GM, Financas, p.B3
02 de Jun de 2004
Unibanco adota critérios socioambientais
Instituição é a primeira de capital brasileiro e pioneira entre os emergentes a aderir aos princípios do Equador. O Unibanco tornou-se ontem o primeiro banco de capital brasileiro a integrar a relação de instituições signatárias dos "Princípios do Equador", um conjunto de diretrizes ambientais e sociais promovidas pelo International Finance Corporation (IFC), o braço financeiro do Banco Mundial. Estas diretrizes definem como os bancos participantes devem atuar para financiar projetos de grande escala, com valores acima de US$ 50 milhões. Já participam os bancos com filiais no Brasil, cujas matrizes são signatárias do pacto.
"Esta adesão tem, como princípio o fato de que a sociedade dará cada vez mais importância às questões socioambientais", afirma o diretor de Project Finance do Unibanco, Adhemar Kajita. Ele conta que o banco aplica estes critérios desde 2002 nos repasses de recursos do IFC. Ao aderir formalmente aos "Princípios do Equador", o Unibanco passará a aplicar seus critérios a todos os projetos de infraestrutura de valor superior a US$ 50 milhões, independentemente da linha de financiamento que utilizem.
"O Unibanco também é pioneiro entre os bancos de países em desenvolvimento nesse grupo", diz.
A partir de agora, para receber financiamento do Unibanco, todos os projetos que se enquadrarem nas regras dos "Princípios do Equador" serão submetidos a uma classificação de acordo com seu nível de risco socioambiental, com notas que vão de "A" (alto risco socioambiental), B (médio risco), e C (baixo risco).
Segundo o diretor, os projetos classificados como "A" deverão ser acompanhados de um plano de ação para mitigar seus riscos.
Atualmente, o Unibanco participa de três grandes operações com recursos repassados pelo IFC em parceria com outras instituições globais de fomento, como o banco alemão DEG e que são exemplos de projetos que seguem os Princípios do Equador: América Latina Logística (ALL), Latasa e a exploração do campo petrolífero BS3 (Bacia de Santos 3).
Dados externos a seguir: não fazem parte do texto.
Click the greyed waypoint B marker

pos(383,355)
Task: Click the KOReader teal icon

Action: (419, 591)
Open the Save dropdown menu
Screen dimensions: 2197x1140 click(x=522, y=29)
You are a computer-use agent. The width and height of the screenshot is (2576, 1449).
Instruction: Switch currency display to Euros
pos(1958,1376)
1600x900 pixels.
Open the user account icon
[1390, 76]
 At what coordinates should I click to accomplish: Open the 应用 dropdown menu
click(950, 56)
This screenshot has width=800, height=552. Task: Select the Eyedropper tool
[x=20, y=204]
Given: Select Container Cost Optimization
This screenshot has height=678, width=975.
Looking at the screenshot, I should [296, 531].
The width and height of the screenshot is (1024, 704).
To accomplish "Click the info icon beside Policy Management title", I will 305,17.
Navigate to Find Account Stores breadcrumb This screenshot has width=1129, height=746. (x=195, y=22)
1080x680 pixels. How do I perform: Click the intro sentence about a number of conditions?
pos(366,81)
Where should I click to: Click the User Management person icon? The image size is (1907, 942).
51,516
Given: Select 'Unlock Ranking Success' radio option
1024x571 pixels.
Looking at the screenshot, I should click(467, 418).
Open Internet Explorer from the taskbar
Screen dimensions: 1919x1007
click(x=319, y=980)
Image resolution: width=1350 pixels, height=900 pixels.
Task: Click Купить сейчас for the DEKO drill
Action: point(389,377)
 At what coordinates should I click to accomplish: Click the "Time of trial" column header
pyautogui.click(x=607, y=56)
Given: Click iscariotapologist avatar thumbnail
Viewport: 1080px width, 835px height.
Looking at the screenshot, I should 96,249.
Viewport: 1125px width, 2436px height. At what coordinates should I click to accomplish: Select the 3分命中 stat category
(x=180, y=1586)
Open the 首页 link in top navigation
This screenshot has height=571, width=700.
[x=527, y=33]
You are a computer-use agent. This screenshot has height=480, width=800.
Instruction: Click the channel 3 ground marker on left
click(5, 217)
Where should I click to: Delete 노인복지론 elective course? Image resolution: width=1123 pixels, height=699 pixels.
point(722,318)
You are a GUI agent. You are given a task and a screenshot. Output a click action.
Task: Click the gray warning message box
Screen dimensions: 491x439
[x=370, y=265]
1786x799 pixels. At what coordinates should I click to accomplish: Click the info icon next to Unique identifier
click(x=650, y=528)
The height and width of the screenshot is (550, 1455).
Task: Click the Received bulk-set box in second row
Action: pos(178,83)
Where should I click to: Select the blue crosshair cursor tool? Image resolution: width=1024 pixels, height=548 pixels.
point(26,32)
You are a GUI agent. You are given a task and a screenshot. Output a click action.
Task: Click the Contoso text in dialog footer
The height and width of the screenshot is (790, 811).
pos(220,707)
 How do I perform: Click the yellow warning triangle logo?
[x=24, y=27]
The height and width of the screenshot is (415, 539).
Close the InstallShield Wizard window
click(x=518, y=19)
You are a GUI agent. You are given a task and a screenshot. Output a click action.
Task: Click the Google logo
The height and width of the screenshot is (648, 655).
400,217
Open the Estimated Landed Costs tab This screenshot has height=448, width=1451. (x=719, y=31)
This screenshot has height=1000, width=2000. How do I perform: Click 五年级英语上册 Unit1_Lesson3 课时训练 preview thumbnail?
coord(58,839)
A avaliação socioambiental de cada projeto inclui quesitos como desenvolvimento sustentável e uso das fontes de energia naturais renováveis; proteção à saúde, à diversidade cultural e à biodiversidade; sistemas de saúde e de segurança, prevenção contra incêndio e de riscos à segurança; impactos socioeconômicos; reassentamento involuntário de populações; impacto nas comunidades e povos indígenas; eficiência na produção, distribuição e consumo de energia; prevenção e controle da poluição.